Consider these two shapes using squares and circles:
On the left: there are two squares, one inscribed and one circumscribed in the same circle. The ratio of the two square areas is $2$:
$$
\cfrac{Area_{big-square}}{Area_{small-square}} = \cfrac{ (2R)^2}{ (R \sqrt{2})^2} = 2
$$
On the right: there are two circles, one inside and the other outside the square (both circles touch the square). The ratio of the two circle areas is also $2$:
$$
\cfrac{Area_{big-circle}}{Area_{small-circle}} = \cfrac{\pi R^2}{\pi r^2} = \cfrac{\pi (r \sqrt{2})^2}{\pi r^2} = 2
$$
So the ratio is the same and equals $2$ in both cases.
Interestingly, this also happens when we have triangles:
On the left: the radius r is $1/3$ of the height of the big triangle, and $2/3$ of the height of the small triangle (see apothem). So we have:
$$
\cfrac{Area_{big-triangle}}{Area_{small-triangle}} = \cfrac{\frac{(3r)^2}{\sqrt{3}}}{\frac{(3r/2)^2}{\sqrt{3}}} = \cfrac{9r^2}{\frac{9r^2}{4}} = 4
$$
On the right: The small radius r is $1/3$ of the triangle height, and the big radius R is $2/3$ of the triangle height. The ratio is:
$$
\cfrac{Area_{big-circle}}{Area_{small-circle}} = \cfrac{\pi (2r)^2}{ \pi r^2} = 4
$$
Again, the ratio is the same in both cases and equal $4$.

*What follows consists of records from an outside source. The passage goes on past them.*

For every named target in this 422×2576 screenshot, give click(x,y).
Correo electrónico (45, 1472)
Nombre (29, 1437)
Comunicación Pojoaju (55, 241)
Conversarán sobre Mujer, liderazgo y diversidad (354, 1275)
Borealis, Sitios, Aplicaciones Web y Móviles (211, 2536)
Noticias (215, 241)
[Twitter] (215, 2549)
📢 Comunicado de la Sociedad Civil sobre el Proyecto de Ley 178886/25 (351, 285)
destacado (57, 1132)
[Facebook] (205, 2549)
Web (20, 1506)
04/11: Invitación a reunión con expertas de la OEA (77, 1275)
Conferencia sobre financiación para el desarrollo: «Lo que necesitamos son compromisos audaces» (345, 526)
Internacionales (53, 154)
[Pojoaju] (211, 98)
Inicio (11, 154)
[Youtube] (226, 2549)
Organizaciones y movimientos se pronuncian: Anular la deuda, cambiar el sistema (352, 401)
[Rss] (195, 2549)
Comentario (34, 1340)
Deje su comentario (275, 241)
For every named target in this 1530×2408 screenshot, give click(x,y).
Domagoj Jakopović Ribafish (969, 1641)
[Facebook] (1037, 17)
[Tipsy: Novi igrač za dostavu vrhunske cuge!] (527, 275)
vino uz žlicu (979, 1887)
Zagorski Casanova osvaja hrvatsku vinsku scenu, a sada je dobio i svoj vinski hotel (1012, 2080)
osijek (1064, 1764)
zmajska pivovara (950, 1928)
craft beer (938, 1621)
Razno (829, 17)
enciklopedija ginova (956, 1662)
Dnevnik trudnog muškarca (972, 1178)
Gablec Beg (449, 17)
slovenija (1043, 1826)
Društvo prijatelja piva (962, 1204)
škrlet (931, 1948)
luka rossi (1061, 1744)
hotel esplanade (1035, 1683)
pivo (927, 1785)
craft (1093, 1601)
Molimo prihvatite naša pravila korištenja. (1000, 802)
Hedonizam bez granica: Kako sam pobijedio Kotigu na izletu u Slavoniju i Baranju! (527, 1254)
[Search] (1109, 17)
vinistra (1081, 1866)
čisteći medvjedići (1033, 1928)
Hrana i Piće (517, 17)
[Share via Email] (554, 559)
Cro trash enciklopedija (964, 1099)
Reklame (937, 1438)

Question: is this relationship between the constant area ratios documented somewhere? Does this apply to other regular polygons as well?
Best Answer
It is relatively simple to prove such a relationship. Consider a regular polygon with $n$ sides. The distance from the center to the vertices is $R$, the distance to the middle of the sides is $r$. The angle between the lines from the center to two consecutive vertices is $\frac{2\pi}{n}$, while the angle between the line from the center to one vertex and the line to an adjacent middle is $\frac{2\pi}{2n}=\frac{\pi}{n}$. Now, we can write $$\cos\frac{\pi}{n}=\frac{r}{R}$$ Notice that area is proportional to $r^2$ and $R^2$, so the ratio $$\frac{Area_{large}}{Area_{small}}=\frac{R^2}{r^2}=\frac{1}{\cos^2\frac{\pi}{n}}$$ For $n=3$ the ratio is $4$, for $n=4$ the ratio is $2$. As $n\to\infty$, the ratio goes to $1$.
You can now also write explicitly areas of the inscribed and circumscribed polygons.